Se em 2007 o crescimento económico global ficou a dever-se em mais de 50% aos designados BRIC’s – China, Índia, Rússia e Brasil, em 2008 o contributo dos mercados emergentes e das economias em desenvolvimento será ainda mais determinante.

Nesta fase de evidente desaceleração do ciclo económico mundial, várias dúvidas prevalecem, ensombrando o cenário e aumentando a incerteza:

- Em primeiro lugar, qual a extensão do arrefecimento nos EUA? Será que o consumidor soçobrará perante o contexto adverso de altos preços da energia, mercado laboral em enfraquecimento, deflação no mercado imobiliário e condições de financiamento mais gravosas?

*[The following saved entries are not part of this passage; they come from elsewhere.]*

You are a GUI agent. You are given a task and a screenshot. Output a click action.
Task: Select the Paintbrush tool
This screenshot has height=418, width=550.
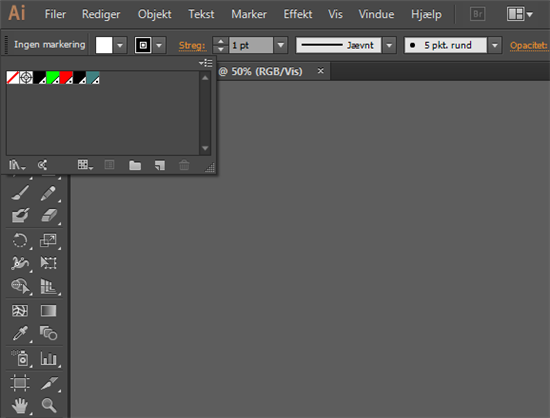tap(20, 193)
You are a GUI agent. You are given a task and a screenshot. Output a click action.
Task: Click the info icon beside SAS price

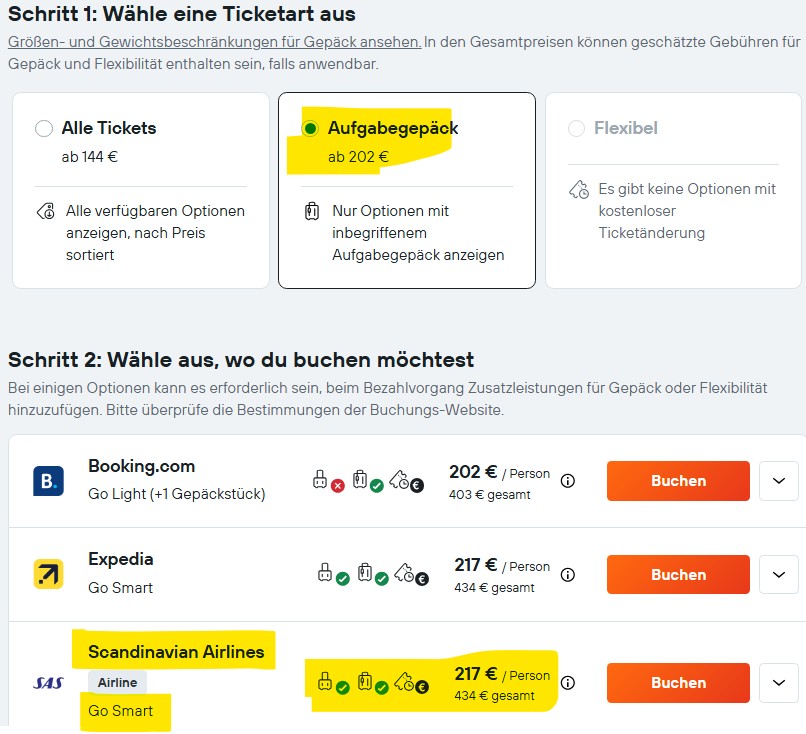567,683
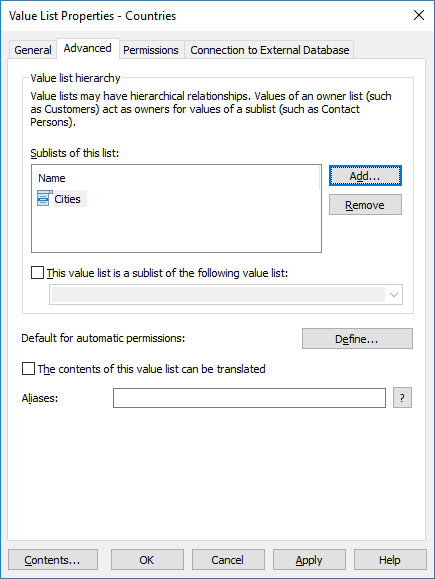
Task: Confirm with the OK button
Action: (147, 560)
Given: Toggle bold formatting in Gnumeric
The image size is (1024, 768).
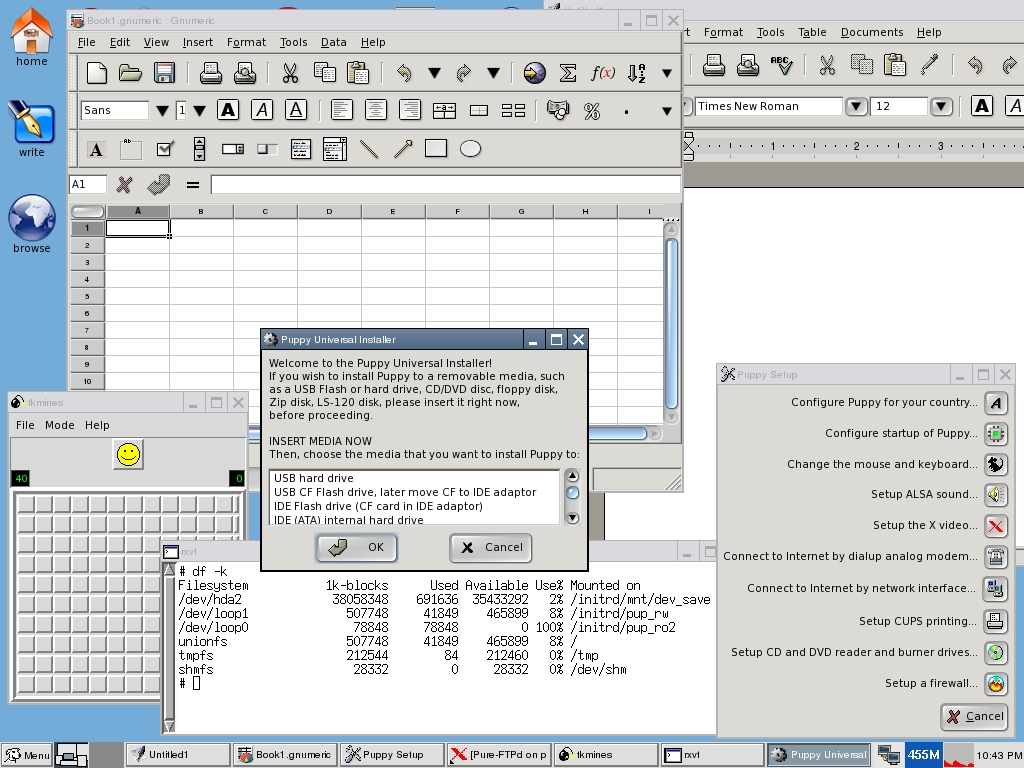Looking at the screenshot, I should pyautogui.click(x=228, y=110).
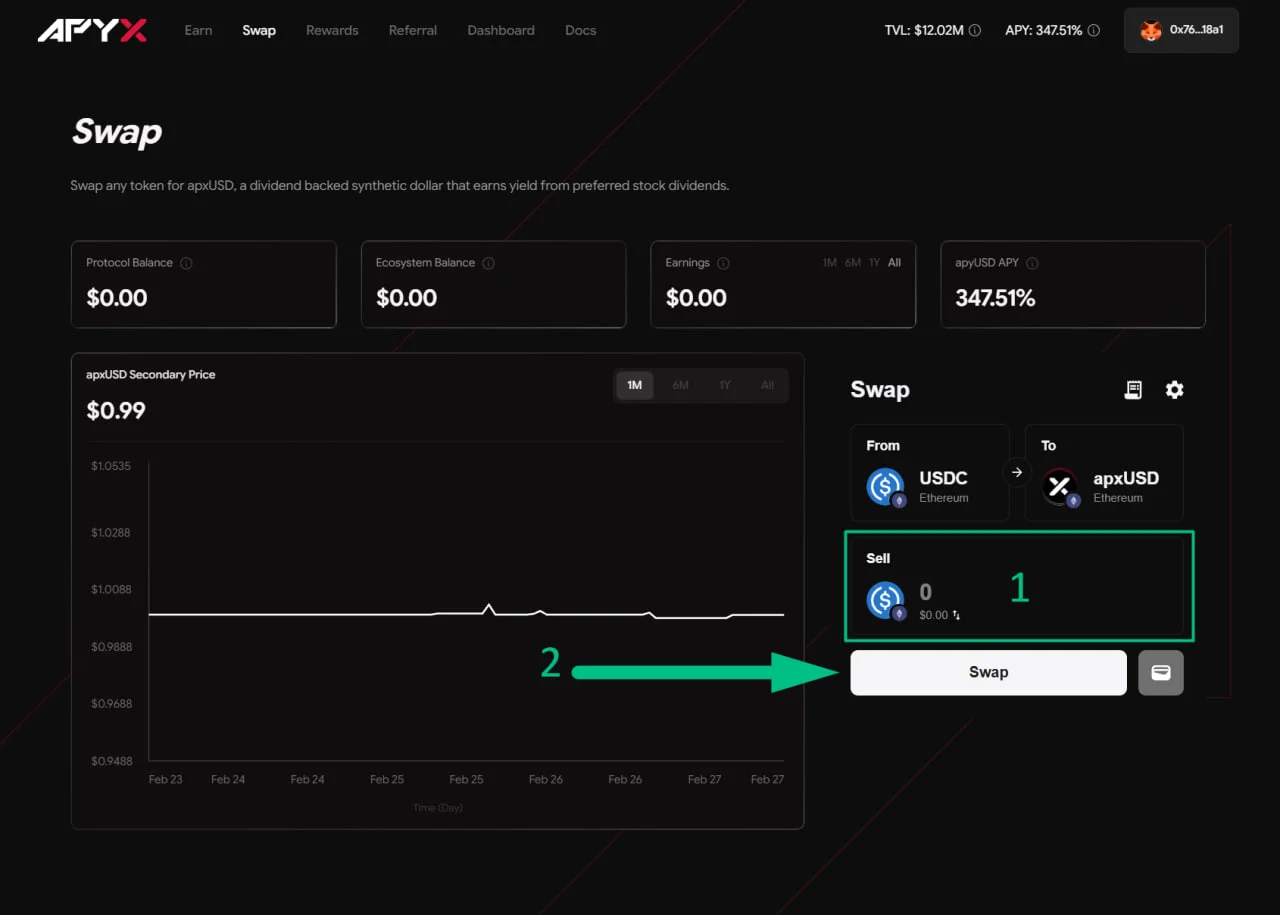The width and height of the screenshot is (1280, 915).
Task: Open the Rewards page
Action: 332,31
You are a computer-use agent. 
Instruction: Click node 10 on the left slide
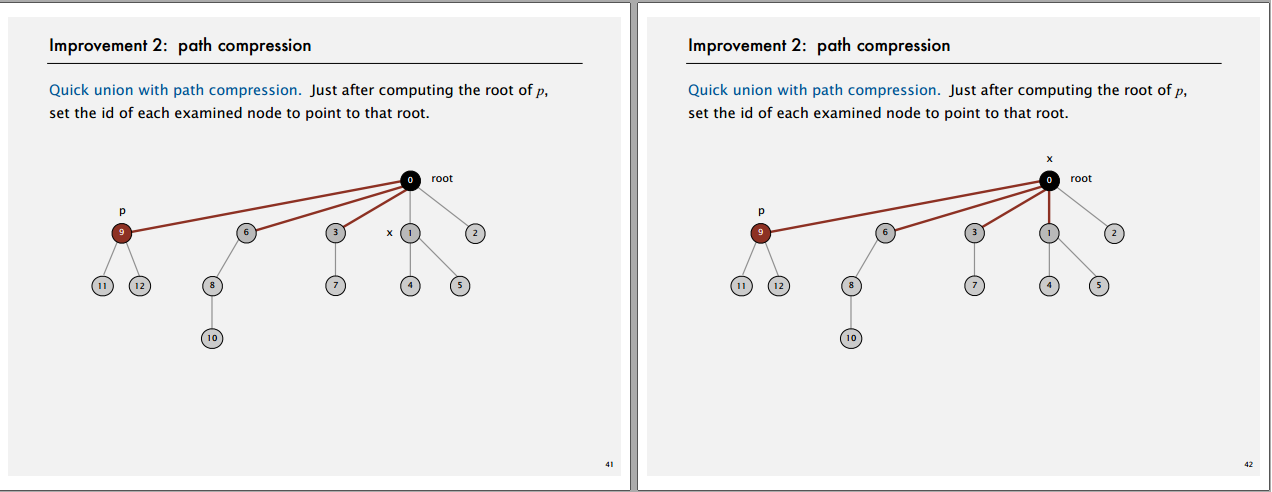(211, 338)
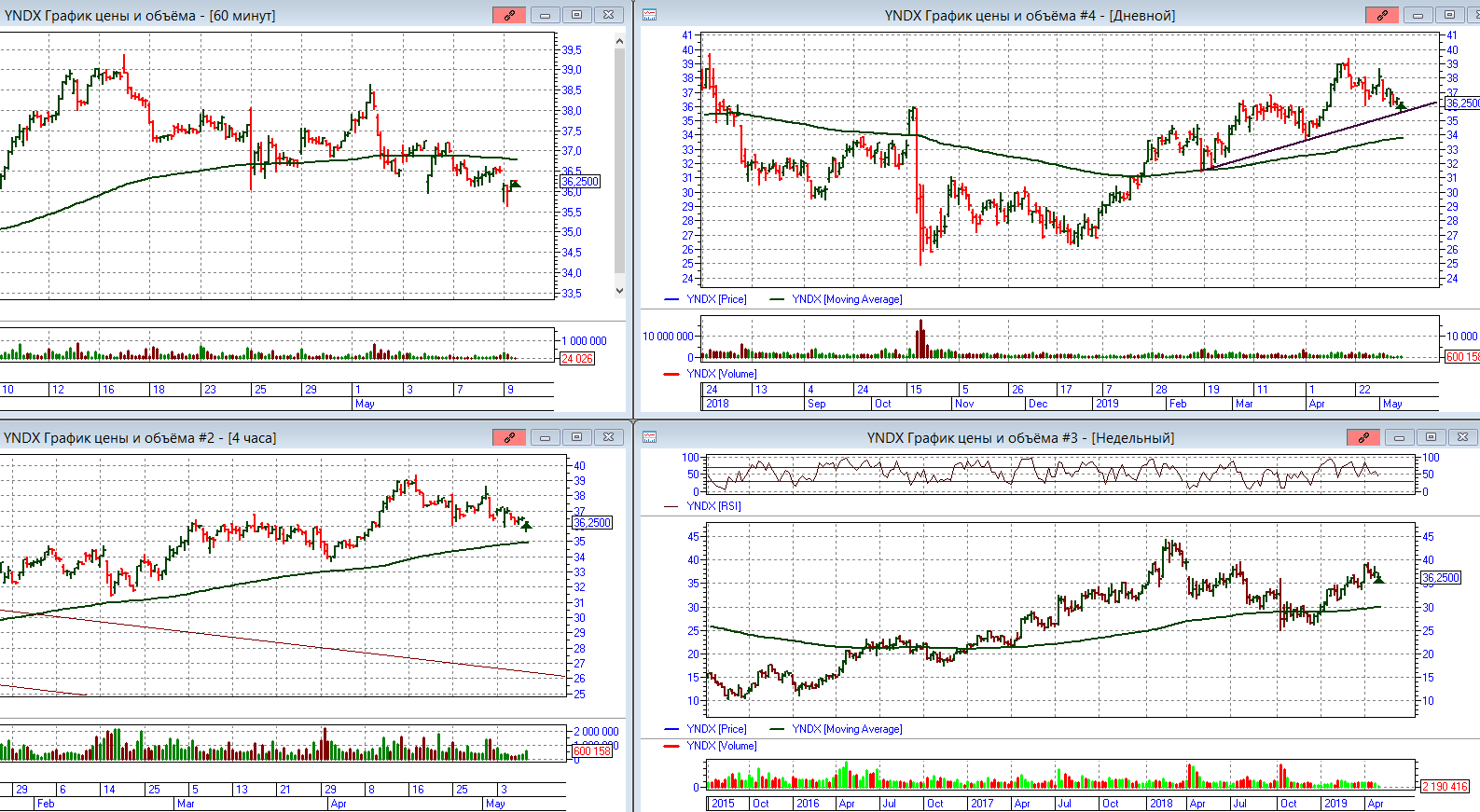The height and width of the screenshot is (812, 1480).
Task: Click the red link icon in daily chart title
Action: 1382,15
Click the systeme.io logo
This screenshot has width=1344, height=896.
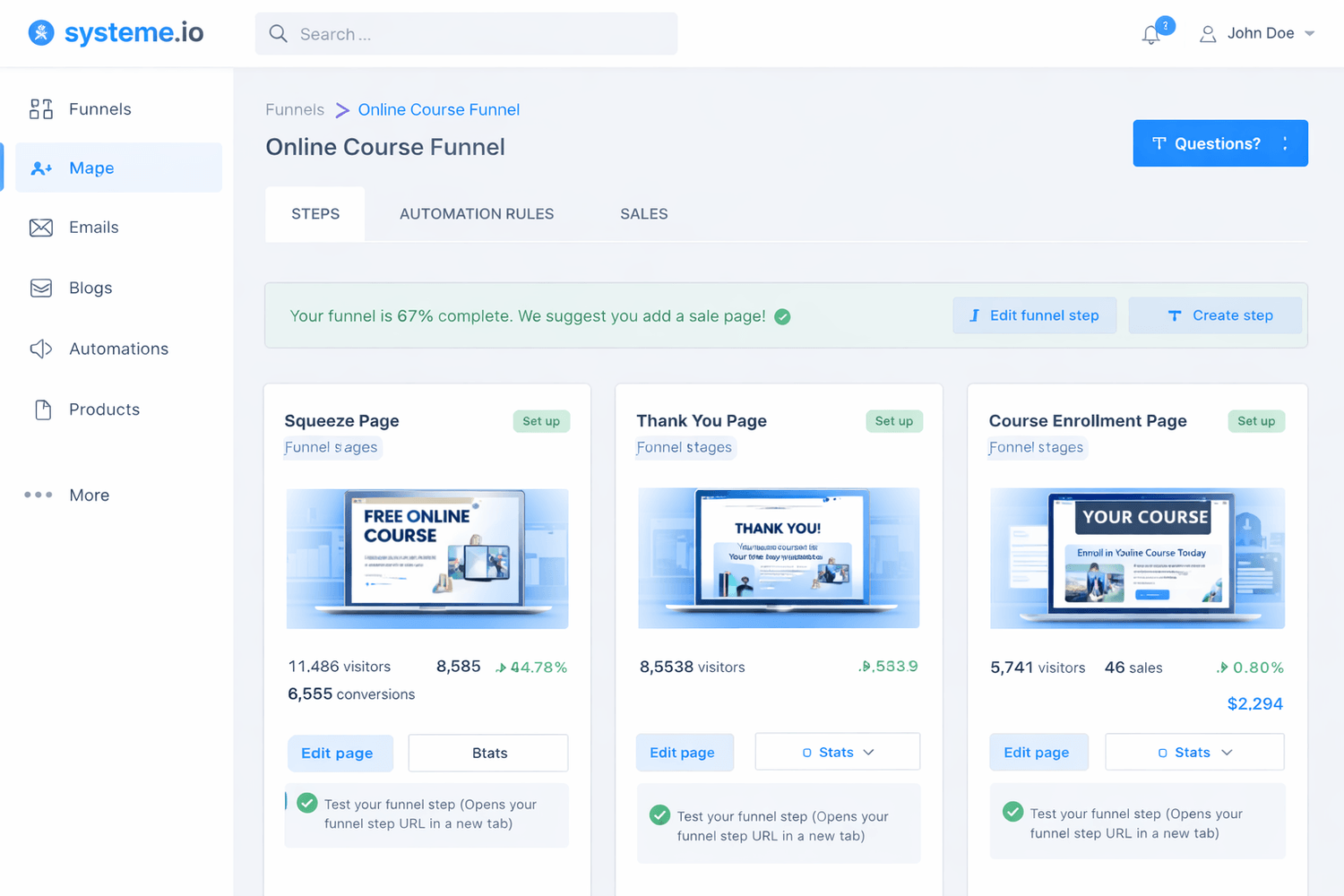tap(115, 32)
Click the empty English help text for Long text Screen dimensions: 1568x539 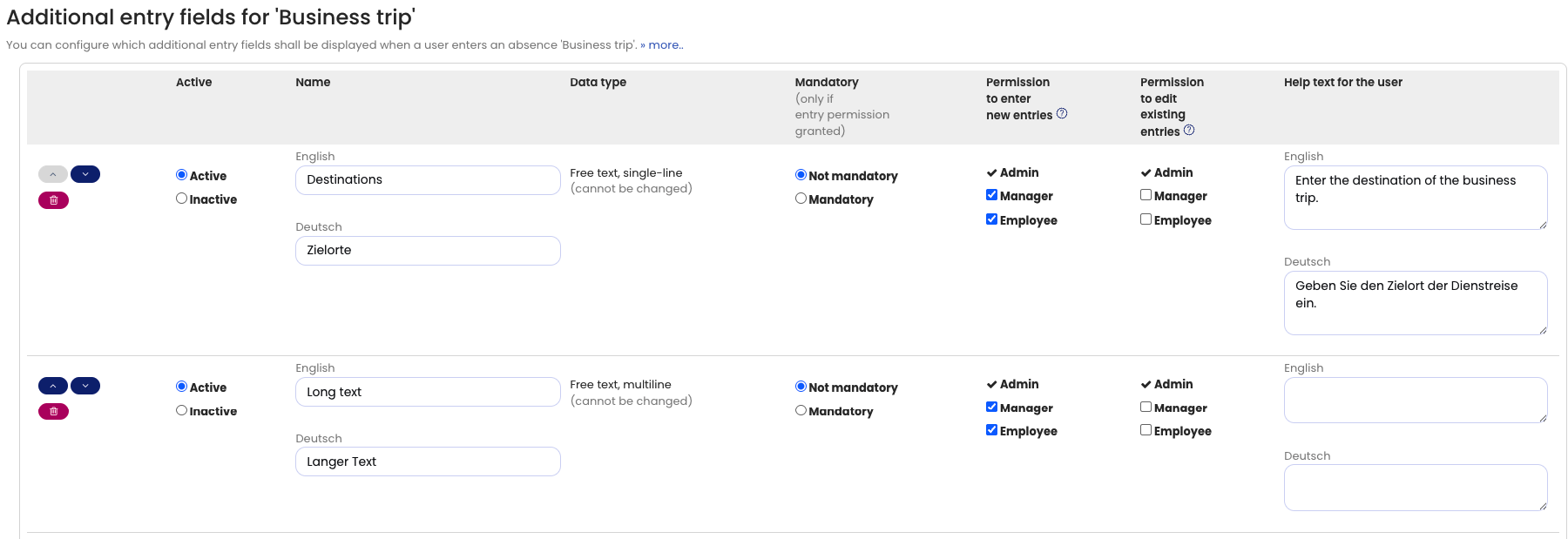coord(1415,400)
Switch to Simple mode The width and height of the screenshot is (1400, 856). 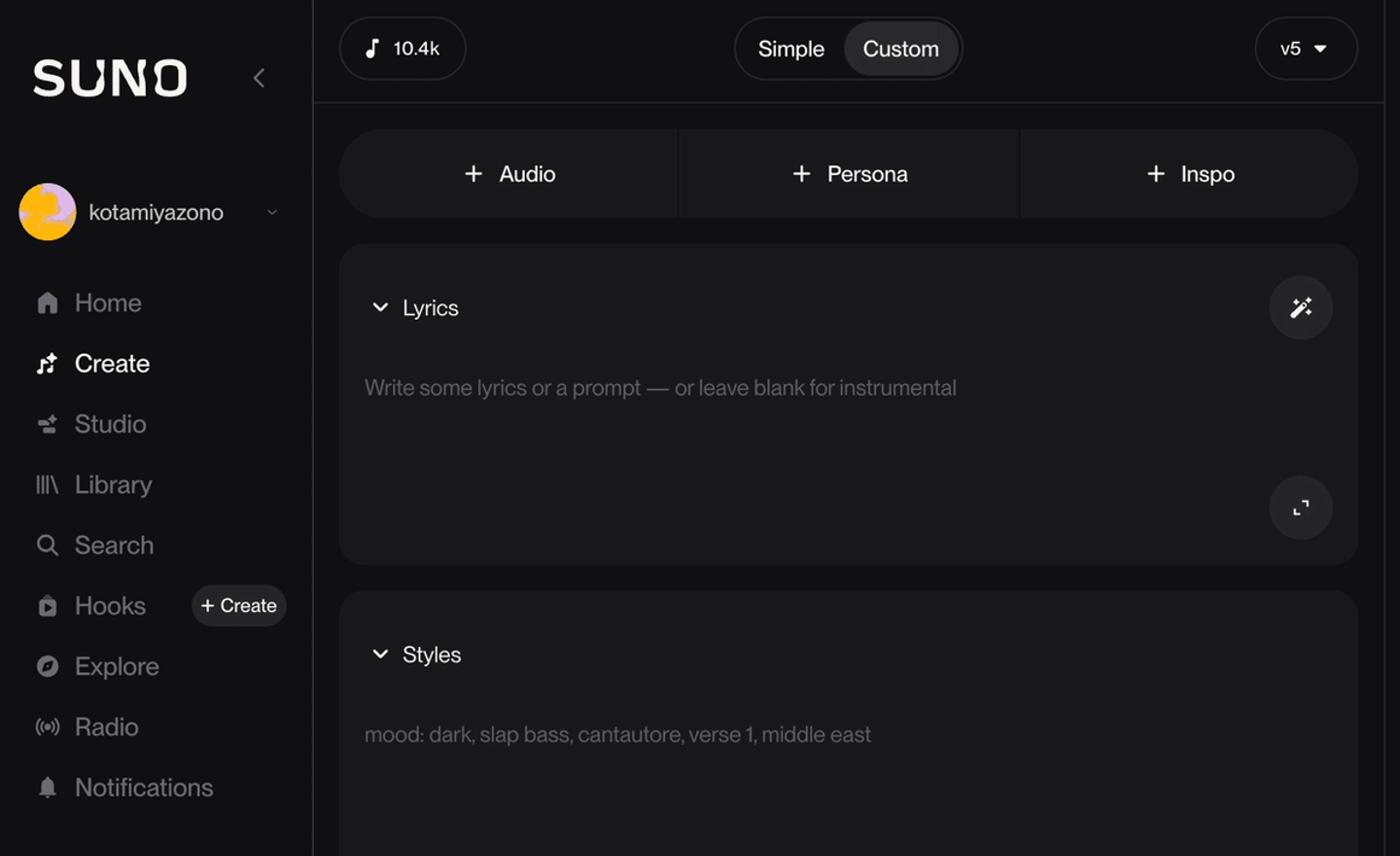pos(790,49)

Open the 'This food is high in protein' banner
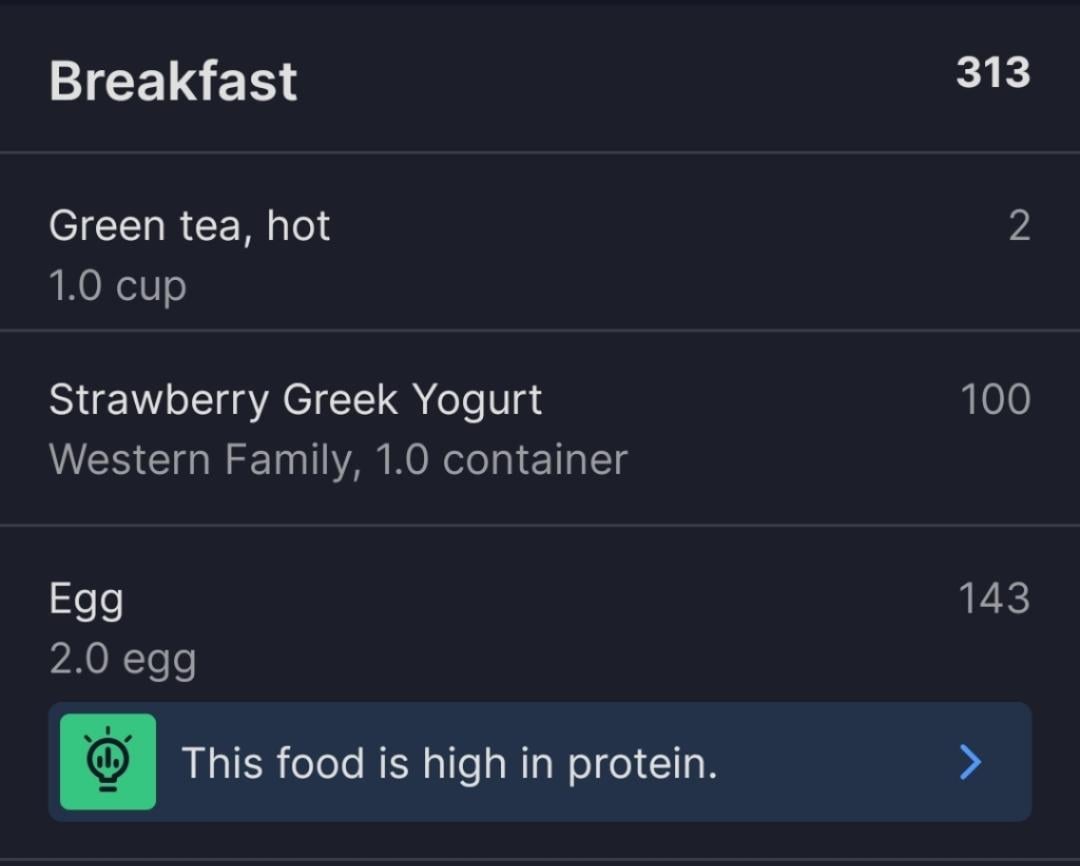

- Entre os países desenvolvidos, qual a robustez da expansão na UEM? A melhoria do mercado do emprego nos últimos anos e os ganhos de competitividade serão suficientes para compensar o arrefecimento da procura externa, a apreciação da moeda, a escalada da inflação e a degradação das condições financeiras?

- Até quando se arrastará a turbulência e as condições anormais de funcionamento dos mercados financeiros internacionais, visíveis por exemplo, na descolagem entre as taxas de juro interbancárias e as taxas directoras dos bancos centrais? Para além de aumento dos encargos para as famílias e empresas (sobretudo em alguns países europeus, em que tipicamente os créditos são contratados com taxa variável), esta situação implica menor facilidade de acesso ao crédito, e este tem sido um motor fundamental para a actividade económica nas últimas décadas.

- Finalmente, serão as economias emergentes capazes de resistir à clara degradação das condições globais em que operam? Será a dinâmica inter-regional e doméstica capaz de superar o arrefecimento da procura externa, reduzindo o efeito adverso do canal de transmissão via trocas internacionais? Apesar da menor vulnerabilidade evidente no capítulo externo, como reagirão os investidores caso aumente o grau de aversão ao risco? Finalmente, a China. Com tantos desequilíbrios internos, poderá o gigante asiático aproveitar o contexto global de moderação para realizar um ajustamento mais expressivo?

Estas são algumas das dúvidas que perpassam na mente dos investidores ao encararem o ano de 2008. Genericamente estamos optimistas. Consideramos que o consumidor americano não vai soçobrar, apesar de os gastos das famílias deverem desacelerar de forma expressiva; admitimos que as condições no mercado financeiro vão gradualmente retornar à normalidade, acreditamos que as economias da UEM estão, efectivamente, mais robustas; finalmente, consideramos que as economias emergentes estão menos vulneráveis e dependentes dos capitais exteriores de uma forma genérica, comparativamente, por exemplo, à época da crise asiática da década de 90. Além de que a forma de encarar este tipo de activos se alterou: os mercados emergentes são cad  vez mais considerados/avaliados de forma independente e não como uma classe de activos amorfa. Em particular, a China continuará a crescer em torno de 10%, não só porque em 2008 se realizarão os Jogos Olímpicos em Pequim mas sobretudo porque o estímulo vindo da procura doméstica tem cada vez maior peso.

Mas, como ficou evidente pelas dúvidas enunciadas, as incertezas são muitas e os riscos são claramente negativos, tanto mais que as probabilidades de um arrefecimento mais forte nos EUA têm tido uma tendência crescente. A possibilidade de disparo dos preços do petróleo, de escalada das pressões inflacionistas (por contágio dos salários por exemplo) impedindo os bancos centrai  de acomodarem o maior arrefecimento ou a possibilidade de aumento da aversão ao risco são factores de risco consideráveis, ensombrando o ano de 2008.